A form of private debt financing, they are more popular in the US and prevalent in the institutional market, but retail investors are able to invest in them as well.
• What are senior secured loans?
Senior secured loans are loans made to companies that are generally rated below investment grade (BB or below) by credit rating agencies.
Senior secured loans make up the first tier of a borrower’s capital structure. They are typically secured by the operating assets of the borrowing company and rank first in priority of payment in the capital structure, ahead of junior loans and unsecured debt such as high-yield bonds. The leveraged loan market traces its origins to the securitisation market of the 1980s. Through much of the 1980s and 1990s large banks tended to retain on their balance sheets large proportions of the loans they made and syndicate only a small amount to other institutional investors.
In the late 1990s banks began syndicating loans more broadly to institutional investors attracted by the loans’ floating rate income and lower credit volatility. In the following decade the market expanded, became more liquid and began to function more like its high-yield bond counterpart. The investor base expanded beyond commercial banks and today more than half of the leveraged loans in issue are held by a broad range of institutional investors including insurance companies, mutual funds, pension funds and hedge funds.
• How are they different from other debt investments?
Generally speaking with a bond both the interest coupon and the principal at maturity (that is the capital that investors get back) are fixed.
For a senior secured loan, the principal payment is fixed but the interest coupon fluctuates based on changes in short-term interest rates, usually three-month Libor. When interest rates go up the current income received from a senior secured loan goes up and, generally speaking, the value of the principal tends to remain constant in the absence of deteriorating credit fundamentals.
Senior loans offer little duration risk because of their floating-rate structure which means they are less exposed to the trajectory of interest rates in general. The floating-rate coupons can benefit investors in a rising rate environment and can help to mitigate inflation risk.
• What are they good for?
The first thing to note about senior secured loans is that as non-investment grade investments they tend to offer attractive headline yields to investors.

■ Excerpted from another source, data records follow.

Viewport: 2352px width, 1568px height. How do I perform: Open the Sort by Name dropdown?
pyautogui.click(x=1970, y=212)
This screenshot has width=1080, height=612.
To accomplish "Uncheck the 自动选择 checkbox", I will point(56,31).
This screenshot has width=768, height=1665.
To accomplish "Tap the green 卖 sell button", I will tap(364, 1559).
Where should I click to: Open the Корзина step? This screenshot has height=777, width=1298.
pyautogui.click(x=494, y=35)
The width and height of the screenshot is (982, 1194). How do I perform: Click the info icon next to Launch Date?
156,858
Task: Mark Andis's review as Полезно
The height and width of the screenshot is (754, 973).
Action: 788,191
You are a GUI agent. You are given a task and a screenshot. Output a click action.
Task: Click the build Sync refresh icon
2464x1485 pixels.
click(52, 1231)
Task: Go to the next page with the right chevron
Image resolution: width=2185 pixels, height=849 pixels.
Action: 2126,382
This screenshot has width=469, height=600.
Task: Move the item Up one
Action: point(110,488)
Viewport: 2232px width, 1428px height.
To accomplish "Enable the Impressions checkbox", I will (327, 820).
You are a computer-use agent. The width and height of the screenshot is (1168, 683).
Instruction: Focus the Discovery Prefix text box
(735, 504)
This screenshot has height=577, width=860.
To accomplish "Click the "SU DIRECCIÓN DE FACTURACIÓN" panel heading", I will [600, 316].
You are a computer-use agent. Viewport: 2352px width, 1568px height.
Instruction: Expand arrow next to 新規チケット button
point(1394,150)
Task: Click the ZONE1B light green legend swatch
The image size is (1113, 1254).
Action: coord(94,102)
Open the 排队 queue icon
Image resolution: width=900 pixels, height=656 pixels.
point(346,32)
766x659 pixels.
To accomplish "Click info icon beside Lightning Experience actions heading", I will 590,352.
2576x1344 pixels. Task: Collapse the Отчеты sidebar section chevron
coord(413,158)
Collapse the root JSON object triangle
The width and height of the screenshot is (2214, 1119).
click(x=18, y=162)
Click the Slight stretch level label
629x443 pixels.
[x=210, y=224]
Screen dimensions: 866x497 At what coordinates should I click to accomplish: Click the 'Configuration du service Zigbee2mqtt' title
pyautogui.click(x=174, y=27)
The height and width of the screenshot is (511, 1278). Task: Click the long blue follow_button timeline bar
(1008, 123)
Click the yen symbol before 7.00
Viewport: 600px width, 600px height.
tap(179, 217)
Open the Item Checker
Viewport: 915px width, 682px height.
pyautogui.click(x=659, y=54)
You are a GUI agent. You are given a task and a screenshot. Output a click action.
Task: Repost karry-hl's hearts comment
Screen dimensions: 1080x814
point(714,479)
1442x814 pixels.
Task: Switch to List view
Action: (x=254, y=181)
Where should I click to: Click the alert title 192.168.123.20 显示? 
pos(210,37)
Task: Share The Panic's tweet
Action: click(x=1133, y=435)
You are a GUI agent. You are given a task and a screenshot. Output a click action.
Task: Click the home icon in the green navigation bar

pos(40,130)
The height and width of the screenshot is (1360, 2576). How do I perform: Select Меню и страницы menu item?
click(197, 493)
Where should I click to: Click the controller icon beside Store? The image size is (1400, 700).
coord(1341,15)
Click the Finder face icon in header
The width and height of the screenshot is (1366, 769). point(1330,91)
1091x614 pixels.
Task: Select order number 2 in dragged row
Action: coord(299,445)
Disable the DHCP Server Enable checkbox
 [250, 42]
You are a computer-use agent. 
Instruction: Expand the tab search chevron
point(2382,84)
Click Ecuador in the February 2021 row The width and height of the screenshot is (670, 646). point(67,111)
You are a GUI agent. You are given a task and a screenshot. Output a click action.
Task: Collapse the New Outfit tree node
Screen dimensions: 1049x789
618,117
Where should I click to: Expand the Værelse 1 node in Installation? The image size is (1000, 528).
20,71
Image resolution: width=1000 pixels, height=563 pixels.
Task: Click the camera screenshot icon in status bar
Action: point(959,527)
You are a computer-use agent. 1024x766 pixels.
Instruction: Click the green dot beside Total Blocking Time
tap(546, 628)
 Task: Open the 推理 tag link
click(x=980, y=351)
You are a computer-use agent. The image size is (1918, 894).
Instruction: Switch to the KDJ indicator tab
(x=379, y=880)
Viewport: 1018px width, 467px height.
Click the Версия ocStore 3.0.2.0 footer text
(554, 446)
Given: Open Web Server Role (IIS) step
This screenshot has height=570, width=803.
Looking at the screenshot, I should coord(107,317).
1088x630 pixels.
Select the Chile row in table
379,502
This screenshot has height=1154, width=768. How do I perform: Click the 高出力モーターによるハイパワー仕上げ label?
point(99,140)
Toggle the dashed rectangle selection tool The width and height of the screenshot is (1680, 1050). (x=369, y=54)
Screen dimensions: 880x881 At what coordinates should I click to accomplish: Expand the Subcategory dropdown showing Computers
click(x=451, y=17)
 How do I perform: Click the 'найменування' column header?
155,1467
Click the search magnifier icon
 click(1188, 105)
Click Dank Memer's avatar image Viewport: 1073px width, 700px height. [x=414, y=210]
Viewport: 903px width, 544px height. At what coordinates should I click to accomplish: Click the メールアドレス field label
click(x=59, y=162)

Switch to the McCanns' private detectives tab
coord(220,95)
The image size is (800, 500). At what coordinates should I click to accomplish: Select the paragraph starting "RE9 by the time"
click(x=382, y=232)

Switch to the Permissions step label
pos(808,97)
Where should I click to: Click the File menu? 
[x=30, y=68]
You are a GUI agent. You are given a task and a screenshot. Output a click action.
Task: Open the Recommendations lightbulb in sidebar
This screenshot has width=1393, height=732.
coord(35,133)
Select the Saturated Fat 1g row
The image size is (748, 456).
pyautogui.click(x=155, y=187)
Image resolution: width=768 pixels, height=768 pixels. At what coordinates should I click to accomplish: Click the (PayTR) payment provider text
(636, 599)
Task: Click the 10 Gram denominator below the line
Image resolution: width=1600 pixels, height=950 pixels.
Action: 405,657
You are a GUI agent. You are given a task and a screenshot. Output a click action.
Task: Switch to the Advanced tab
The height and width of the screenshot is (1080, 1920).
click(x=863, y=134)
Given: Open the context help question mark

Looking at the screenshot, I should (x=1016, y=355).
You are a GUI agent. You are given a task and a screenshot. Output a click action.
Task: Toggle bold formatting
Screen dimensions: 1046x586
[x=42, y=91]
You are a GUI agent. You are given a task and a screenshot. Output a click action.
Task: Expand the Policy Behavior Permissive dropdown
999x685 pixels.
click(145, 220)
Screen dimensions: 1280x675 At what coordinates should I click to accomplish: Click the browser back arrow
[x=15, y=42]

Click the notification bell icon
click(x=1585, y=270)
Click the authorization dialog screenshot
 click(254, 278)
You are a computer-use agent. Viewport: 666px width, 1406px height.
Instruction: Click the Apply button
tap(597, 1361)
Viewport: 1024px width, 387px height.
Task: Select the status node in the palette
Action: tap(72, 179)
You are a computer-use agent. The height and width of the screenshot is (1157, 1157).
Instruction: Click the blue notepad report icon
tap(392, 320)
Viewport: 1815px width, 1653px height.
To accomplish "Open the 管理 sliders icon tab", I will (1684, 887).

However, as noted before, in addition to offering high headline yields, senior loans also offer an element of protection against rising interest rates, meaning they are less vulnerable than many other assets to a wind-down in quantitative easing programmes and rises in interest rates.
• How can investors access them?
Senior secured loans are better known among US investors than in the UK. This is probably because senior loans are not permitted investments under the European directives on Ucits which applies to open-ended investment companies and some societe d’investissement a capital variables.